# eggs didn't hatch



## susan (Jun 8, 2011)

Hi, The due date for Ramon and CHerub's eggs has past (Monday 6-20 was hatch date for the 4th egg). Sadley, no hatchlings. Can somebody tell me how long should I leave them until they reject them? Or is it advisable to take them away? They are so devoted! It is going to break their little hearts!


----------



## lperry82 (Aug 2, 2010)

Have you checked the eggs if they are fertile ?


----------



## MeanneyFids (Aug 24, 2010)

if theyre still sitting, leave them until they give up on them.


----------



## susan (Jun 8, 2011)

Thank you DallyTsuka and Iperry. That is the answer I was hoping for. I candled on the 5th day of incubation and saw the red spider like veins in one of them. I didn't check all. I am new and at this and was very worried I might damage the eggs. The problem I think happened on the 4th day of incubation when they had the night frights and were off the eggs for 5 hours. I spoke with their vet and he told me not to worry that if the eggs didn't survive they would know and would reject them. I will take your advice Dally and leave them sitting. I don't think I have the heart to take them away anyway.

• WHAT YOU NEED TO DO
A – Reproduce the passage of the forum thread about the unhatched eggs from "# eggs didn't" up to and including "their little hearts!".
B – Pick up the forum thread about the unhatched eggs after its final post and continue it.

Element lookup data:
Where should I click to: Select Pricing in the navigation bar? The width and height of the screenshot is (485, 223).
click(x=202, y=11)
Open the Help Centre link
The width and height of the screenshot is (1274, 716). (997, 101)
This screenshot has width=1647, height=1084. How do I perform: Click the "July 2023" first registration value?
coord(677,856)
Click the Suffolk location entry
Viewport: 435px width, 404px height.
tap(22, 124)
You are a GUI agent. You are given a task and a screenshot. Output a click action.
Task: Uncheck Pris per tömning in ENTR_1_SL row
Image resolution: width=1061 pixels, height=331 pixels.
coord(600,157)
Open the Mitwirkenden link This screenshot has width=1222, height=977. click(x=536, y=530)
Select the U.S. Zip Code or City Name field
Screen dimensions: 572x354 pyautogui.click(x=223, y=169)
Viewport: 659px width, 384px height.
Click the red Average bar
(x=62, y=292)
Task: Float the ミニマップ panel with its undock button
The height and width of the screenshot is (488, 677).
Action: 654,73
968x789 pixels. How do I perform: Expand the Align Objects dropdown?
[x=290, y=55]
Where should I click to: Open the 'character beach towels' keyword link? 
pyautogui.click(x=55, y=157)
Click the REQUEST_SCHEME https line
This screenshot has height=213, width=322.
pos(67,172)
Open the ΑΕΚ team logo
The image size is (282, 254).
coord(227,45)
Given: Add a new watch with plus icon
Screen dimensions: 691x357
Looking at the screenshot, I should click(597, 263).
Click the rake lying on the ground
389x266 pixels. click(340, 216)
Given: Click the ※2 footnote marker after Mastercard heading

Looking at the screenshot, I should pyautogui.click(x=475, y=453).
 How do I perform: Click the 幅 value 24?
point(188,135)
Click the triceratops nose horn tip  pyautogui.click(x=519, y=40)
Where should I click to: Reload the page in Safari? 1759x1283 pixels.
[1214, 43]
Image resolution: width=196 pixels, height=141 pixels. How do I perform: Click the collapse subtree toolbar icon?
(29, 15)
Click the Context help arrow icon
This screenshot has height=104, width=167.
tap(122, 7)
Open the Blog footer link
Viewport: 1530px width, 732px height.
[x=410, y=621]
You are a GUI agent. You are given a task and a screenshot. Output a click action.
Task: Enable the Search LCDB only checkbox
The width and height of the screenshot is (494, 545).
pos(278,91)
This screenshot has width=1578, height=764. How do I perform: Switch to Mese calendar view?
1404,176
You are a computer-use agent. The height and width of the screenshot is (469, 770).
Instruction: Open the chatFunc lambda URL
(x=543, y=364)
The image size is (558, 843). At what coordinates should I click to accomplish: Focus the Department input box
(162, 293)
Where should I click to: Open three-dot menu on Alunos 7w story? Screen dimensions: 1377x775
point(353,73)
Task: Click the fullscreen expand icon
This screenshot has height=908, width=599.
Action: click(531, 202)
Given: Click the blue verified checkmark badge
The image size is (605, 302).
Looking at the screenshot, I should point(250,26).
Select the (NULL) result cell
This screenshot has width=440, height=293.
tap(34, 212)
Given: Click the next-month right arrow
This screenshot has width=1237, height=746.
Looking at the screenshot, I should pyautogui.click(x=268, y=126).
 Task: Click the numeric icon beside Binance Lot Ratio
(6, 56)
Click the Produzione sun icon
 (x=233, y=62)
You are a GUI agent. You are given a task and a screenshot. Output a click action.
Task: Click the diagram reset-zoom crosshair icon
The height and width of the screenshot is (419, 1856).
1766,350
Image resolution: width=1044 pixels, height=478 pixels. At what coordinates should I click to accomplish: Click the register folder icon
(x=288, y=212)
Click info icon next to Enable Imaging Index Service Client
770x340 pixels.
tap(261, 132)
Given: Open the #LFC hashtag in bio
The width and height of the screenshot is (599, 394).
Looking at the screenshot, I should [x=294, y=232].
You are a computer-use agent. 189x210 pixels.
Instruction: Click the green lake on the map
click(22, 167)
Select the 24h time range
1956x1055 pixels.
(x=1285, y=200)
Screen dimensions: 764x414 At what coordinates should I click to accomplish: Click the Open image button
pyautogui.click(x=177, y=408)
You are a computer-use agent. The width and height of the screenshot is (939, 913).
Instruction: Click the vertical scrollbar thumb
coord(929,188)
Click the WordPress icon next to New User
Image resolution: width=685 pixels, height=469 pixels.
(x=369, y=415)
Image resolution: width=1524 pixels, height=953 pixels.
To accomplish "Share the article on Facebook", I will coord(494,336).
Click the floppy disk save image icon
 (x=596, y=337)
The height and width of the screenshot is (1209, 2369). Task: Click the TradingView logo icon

• TASK-BY-TASK RESULTS
A –
# eggs didn't hatch



## susan (Jun 8, 2011)

Hi, The due date for Ramon and CHerub's eggs has past (Monday 6-20 was hatch date for the 4th egg). Sadley, no hatchlings. Can somebody tell me how long should I leave them until they reject them? Or is it advisable to take them away? They are so devoted! It is going to break their little hearts!

B –
----------



## MeanneyFids (Aug 24, 2010)

if they were off the eggs for 5 hours in the night from a nightfright then the eggs chilled and they died. but let them give up on them before you remove them

will you be breeding them again? if so, we will be here to help you out with anything you need


----------



## susan (Jun 8, 2011)

Hi dallytsukai i am so greatful for your advise! As for breeding again I will be very happy if they decide to try again. I will be better prepared. I am learning so much from this site. Thank you!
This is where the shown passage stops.